Exercise objective
Count the lines in the entries below that contain the string "arrow", and reply with the number alone.

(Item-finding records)
# # # # #
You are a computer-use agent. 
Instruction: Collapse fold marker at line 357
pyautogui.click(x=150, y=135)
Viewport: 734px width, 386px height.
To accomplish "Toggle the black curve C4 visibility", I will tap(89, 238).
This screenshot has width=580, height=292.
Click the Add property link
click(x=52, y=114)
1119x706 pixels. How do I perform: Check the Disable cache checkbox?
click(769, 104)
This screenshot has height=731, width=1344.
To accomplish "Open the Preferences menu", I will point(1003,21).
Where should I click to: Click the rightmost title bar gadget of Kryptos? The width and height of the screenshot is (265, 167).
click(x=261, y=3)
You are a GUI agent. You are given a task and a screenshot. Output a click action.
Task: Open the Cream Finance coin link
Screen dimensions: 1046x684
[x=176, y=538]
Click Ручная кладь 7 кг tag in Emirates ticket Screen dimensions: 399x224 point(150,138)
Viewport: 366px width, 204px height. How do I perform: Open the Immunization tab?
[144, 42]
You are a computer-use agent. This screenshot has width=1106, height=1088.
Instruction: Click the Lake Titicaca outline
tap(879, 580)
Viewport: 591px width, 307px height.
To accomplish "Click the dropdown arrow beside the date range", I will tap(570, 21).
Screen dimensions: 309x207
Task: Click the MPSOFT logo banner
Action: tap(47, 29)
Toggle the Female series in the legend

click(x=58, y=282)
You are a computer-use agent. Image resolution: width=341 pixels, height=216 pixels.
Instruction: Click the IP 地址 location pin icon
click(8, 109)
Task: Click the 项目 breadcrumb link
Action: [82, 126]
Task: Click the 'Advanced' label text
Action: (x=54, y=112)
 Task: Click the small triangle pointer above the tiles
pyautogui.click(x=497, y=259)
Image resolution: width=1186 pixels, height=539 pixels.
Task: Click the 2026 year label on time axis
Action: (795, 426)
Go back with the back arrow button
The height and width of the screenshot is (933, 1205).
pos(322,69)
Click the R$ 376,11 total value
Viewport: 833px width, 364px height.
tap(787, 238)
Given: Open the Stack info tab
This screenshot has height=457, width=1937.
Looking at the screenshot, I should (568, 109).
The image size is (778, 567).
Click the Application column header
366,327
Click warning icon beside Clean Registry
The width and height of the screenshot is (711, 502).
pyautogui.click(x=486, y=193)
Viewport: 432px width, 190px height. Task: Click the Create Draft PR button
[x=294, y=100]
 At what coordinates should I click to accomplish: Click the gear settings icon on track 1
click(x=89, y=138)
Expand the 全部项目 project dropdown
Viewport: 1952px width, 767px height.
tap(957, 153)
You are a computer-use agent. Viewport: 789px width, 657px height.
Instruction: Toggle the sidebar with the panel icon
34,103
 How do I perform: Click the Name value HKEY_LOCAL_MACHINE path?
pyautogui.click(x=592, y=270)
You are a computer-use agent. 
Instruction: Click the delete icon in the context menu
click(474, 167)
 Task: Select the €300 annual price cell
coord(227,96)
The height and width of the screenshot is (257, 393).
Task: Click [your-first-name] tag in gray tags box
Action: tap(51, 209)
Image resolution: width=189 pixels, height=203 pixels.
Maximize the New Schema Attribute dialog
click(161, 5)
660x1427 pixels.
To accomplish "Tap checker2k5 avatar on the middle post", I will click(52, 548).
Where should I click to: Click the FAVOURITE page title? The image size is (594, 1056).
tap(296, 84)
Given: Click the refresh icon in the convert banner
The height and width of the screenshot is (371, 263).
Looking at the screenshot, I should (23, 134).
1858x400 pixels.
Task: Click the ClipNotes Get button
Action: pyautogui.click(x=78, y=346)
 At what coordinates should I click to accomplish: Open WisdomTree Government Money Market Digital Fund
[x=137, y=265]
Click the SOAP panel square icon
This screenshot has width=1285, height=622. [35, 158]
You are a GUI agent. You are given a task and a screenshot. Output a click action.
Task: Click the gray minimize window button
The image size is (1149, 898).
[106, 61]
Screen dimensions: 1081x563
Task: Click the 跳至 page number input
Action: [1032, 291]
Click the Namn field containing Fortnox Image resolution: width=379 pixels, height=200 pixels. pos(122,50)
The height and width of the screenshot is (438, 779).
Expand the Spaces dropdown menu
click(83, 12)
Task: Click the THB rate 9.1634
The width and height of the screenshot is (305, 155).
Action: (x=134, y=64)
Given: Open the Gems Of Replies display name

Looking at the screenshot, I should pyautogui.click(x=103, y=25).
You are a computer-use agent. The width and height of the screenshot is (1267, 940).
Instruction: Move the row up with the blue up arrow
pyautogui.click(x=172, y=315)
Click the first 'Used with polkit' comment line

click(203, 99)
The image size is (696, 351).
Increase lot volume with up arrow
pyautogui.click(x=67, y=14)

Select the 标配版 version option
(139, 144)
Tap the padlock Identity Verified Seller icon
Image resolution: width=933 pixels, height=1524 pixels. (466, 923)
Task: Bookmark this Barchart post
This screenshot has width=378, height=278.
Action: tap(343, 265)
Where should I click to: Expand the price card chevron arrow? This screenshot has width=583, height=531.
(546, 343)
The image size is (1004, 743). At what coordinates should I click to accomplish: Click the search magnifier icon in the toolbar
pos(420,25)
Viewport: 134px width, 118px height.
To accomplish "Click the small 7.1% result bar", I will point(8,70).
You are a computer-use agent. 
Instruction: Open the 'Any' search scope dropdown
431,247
# # # # #
Answer
5